Use AI to learn, not just to produce. Anthropic’s research showed that the developers who scored highest were the ones who generated code and then asked the AI to explain it. Not the ones who delegated everything, and not the ones who ignored AI entirely. The highest-performing pattern was generate first, comprehend second. Build this into your workflow: after the agent writes a non-trivial function, ask it why it chose that approach, what the tradeoffs are, and where it’s least confident.

Watch for dark flow. If you find yourself pulling the lever, regenerating, re-prompting, iterating without pausing to understand what changed, you’re in dark flow. The slot machine metaphor isn’t cute. It’s describing a real cognitive pattern where the feeling of productivity substitutes for actual comprehension. When you notice it, stop. Read the diff. Build the mental model. The two minutes you spend understanding the code will save you twenty minutes debugging the logic error it introduced.
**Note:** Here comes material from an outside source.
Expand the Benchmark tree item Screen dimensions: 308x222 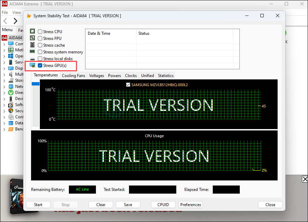(4, 129)
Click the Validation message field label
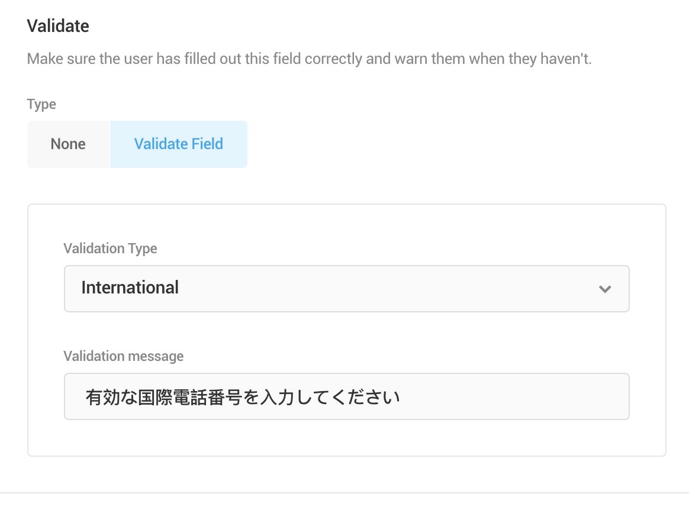Viewport: 689px width, 510px height. [124, 356]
Don’t treat the 1.7x number as permanent. Models are improving. Tooling is improving. But the structural pattern (AI failing differently than humans, verification requiring active comprehension, review attention being a finite resource) is unlikely to change even as the specific numbers do. Build your processes around the pattern, not the point estimate.

The Uncomfortable Middle Ground

The honest assessment of AI code quality in early 2026 is that it’s simultaneously worse than its advocates claim and better than its critics suggest. The 1.7x finding is real and meaningful. It’s also a single study, from a company that sells AI code review, based on open-source PRs that may not represent your production codebase. Hold all of that at once.

What the data does establish, beyond reasonable doubt, is that AI code requires a different kind of scrutiny than human code. Not more scrutiny, but different scrutiny. The bugs are logic errors, not typos. The failure mode is surface-level plausibility, not obvious wrongness. And the human reviewers are subject to cognitive fatigue that makes exactly those bugs harder to catch.

The teams that will handle this well aren’t the ones that ban AI coding tools or the ones that adopt them uncritically. They’re the ones that restructure their review processes around the specific failure mode, invest in maintaining their own comprehension, and resist the pull toward what you might call cognitive surrender, the gradual outsourcing of judgment to a system that can’t exercise it. The gap between AI output and verified correctness is a form of debt that compounds if you ignore it. Verification debt accumulates silently until something breaks in production and nobody on the team can explain why.

The 1.7x number is a useful alarm bell. What you build in response to it matters more than the number itself. For a broader look at how AI coding agents compare and where the tooling is headed, things are changing fast. But the fundamentals (verify what you ship, understand what you merge, allocate your attention where the stakes are highest) are older than any of us, and no amount of new tooling changes that.